Career Lessons for Accountants Climbing to CFO
Rohan Higgins is currently the Chief Financial Officer (CFO) for Kyocera Document Solutions Australasia and has more than 25 years of experience in senior finance, strategy, operations, and transformational leadership forged across significant global and local market leaders, including General Electric, Fuji Xerox, Rentokil, and the NRMA.
His experience spans a wide range of industries from tech to tourism to allied healthcare across Australia and multiple Asian countries. He knows how to drive businesses both operationally and strategically and advises local and global businesses through rapid growth, transformations, turnarounds, mergers and acquisitions, market defensive strategies, and global financial booms and busts.
See his four key tips on standing out and succeeding in the office of finance.
1. Keep On Learning
From the very beginning, I wanted to understand what makes a business tick. The one area of a business where everything ends up is in finance. It doesn't matter whether it's sales, logistics, or marketing, the outcome always appears in finance. Finance provided the perfect platform for me to really understand business.
Was my goal always to become a CFO? Probably not. The way I've always looked at business and the way I started out was by providing assistance to others and by always continuing to learn. I wanted to go as far as I could, but it didn't really matter whether it was as the CFO, CEO, COO, or as a board member. What mattered was connecting the dots for businesses — the CFO position enables me to do all of that.
“The way I've always looked at business and the way I started out was by providing assistance to others and by always continuing to learn.”

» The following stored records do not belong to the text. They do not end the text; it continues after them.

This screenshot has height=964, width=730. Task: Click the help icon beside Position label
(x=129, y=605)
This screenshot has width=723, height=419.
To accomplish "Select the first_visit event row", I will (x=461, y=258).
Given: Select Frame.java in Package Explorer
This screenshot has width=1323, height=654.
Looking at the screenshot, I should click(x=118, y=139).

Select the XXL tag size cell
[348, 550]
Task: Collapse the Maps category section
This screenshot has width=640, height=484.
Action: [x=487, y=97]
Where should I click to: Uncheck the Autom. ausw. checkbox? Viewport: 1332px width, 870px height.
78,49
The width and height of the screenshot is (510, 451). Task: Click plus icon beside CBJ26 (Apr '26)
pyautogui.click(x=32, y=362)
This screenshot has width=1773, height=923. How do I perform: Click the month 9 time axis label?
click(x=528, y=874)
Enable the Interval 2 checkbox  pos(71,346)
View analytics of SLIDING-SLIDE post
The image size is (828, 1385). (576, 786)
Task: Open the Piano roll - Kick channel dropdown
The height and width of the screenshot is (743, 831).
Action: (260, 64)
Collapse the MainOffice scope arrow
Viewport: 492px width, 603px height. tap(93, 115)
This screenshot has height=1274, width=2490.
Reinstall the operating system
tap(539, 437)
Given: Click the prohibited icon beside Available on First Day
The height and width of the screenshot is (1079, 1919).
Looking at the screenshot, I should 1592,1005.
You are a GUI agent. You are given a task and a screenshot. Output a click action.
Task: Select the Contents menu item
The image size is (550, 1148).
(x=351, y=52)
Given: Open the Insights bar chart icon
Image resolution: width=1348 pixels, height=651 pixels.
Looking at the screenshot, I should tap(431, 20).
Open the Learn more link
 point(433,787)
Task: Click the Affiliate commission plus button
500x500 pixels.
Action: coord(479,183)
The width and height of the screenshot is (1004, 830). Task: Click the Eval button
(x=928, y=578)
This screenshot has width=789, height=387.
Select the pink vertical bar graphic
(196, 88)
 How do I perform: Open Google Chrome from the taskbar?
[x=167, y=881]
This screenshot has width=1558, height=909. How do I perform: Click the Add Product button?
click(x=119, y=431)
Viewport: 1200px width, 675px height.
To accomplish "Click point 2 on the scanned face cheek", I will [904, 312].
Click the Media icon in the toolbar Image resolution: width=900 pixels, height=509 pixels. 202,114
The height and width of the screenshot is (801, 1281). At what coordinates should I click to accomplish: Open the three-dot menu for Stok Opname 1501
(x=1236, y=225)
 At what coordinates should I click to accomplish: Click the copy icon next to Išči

2. Be the Person People Come To
The one thing that I always tried to do right from the start of my career was to make myself the person that people came to when they wanted something. Be the person that people trust. Be the person that people go to when they need to find out what's going on — not the gossip stuff — but in terms of how the business works.
“Be the person that people trust. Be the person that people go to when they need to find out what's going on — not the gossip stuff — but in terms of how the business works.”
I’ve found that this was the one thing that drove me to learn more about business cross-functionally. If somebody had a question, they’d come to me and if I didn’t know the answer, I’d find it and figure out a way to resolve the problem. This advice doesn’t change whether you’ve been in a CFO role for 20 years or you’re just starting out in finance in any area.
3. Automate Yourself Out of a Job
You need to have this mindset if you’re going to be effective. Let me explain. In 2003, I was at GE, where they set annual budgets, then they’d have stretch targets that in most cases were almost impossible to reach. They did this so that you had to think of different ways to do your role every day if you were going to achieve those goals. You had to keep re-engineering what you were doing almost daily.
It’s a very scary process, but GE handled it very well — in a non-threatening way. They were very open and transparent and if you did a good job, they’d find something for you to do to continue to grow.
Nobody is removed from feeling scared when it comes to job security. Even if professionals say they support change and embrace technology, in the back of their minds they’re thinking “How is this going to impact me?”
But my advice is, if you're doing a good job from a transformation perspective, there's always going to be something for you, whether it's within the same business or it's somewhere else. Businesses are dynamic. Every day is different. It's not like the fifties, sixties, and seventies where people worked in the same job for 40 years. There are endless opportunities to help organizations thrive.
“If you’re doing a good job from a transformation perspective, there’s always going to be something for you, whether it’s within the same business or it’s somewhere else.”
4. Learn How to Tell Stories with Data
Analytics isn’t all about financial literacy or mathematics. That might sound funny, but to me it's 100% about comprehension. When you're looking at data, it doesn't matter whether it's raw numbers, charts, or a report — you need to comprehend what the information is telling you.
Many of the best data analysts have a strong business grounding that is supplemented with a technical background. They absolutely understand number relationships, but they don't have to be mathematical geniuses, because most of the tools do the heavy lifting.
What is key and what differentiates the star data analysts is their ability to put insights into a business context. Those starting on a technical path often don't appreciate this until much later. So, if you’re looking to develop key skills, get exposure to business problems and improve the way you interpret data to solve those problems.